William López

Personal information
- Full name: William Isaac López Esquivel
- Date of birth: 11 November 1993 (age 31)
- Place of birth: San Salvador, El Salvador
- Height: 1.76 m (5 ft 9 in)
- Position(s): Centre-back

Team information
- Current team: Hang Yuan
- Number: 3

Senior career*
- Years: Team / Apps / (Gls)
- 2014–2018: Royal Blues
- 2019–: Hang Yuan / 85 / (0)

International career^{‡}
- 2024–: Chinese Taipei / 5 / (0)

= William López (footballer, born 1993) =

Taiwanese footballer (born 1993)

William Isaac López Esquivel (born 11 November 1993) is a professional footballer who plays as a centre-back for Hang Yuan. Born in El Salvador, he is a Chinese Taipei international.

==Early and personal life==
López was born on 11 November 1993 in San Salvador, El Salvador. He started playing football at the age of five. He studied in Taiwan. López is married to a Taiwanese woman and has a daughter.

==Career==
In 2014, López signed for Taiwanese side Royal Blues.

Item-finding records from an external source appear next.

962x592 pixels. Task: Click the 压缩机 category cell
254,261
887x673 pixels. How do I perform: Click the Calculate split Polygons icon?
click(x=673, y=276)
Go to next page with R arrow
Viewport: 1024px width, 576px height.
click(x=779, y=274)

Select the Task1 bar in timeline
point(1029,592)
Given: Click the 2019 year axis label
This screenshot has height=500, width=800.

In 2019, López signed for Taiwanese side Hang Yuan. López was described as "an important part of the team... proven to be a reliable player, managing to establish himself as a starter" while playing for the club.

International career

Having lived in Taiwan since 2012, López was granted Taiwanese citizenship and passport, making him eligible to represent Chinese Taipei at the international level. In September 2024, he was called up to the Chinese Taipei national team for a training camp. On 11 October 2024, he made his debut for the Chinese Taipei national football team in a 3-2 friendly loss to Cambodia.

==Style of play==
López mainly operates as a right-footed right-back. López has also played as a central defender, left-back, and defensive midfielder.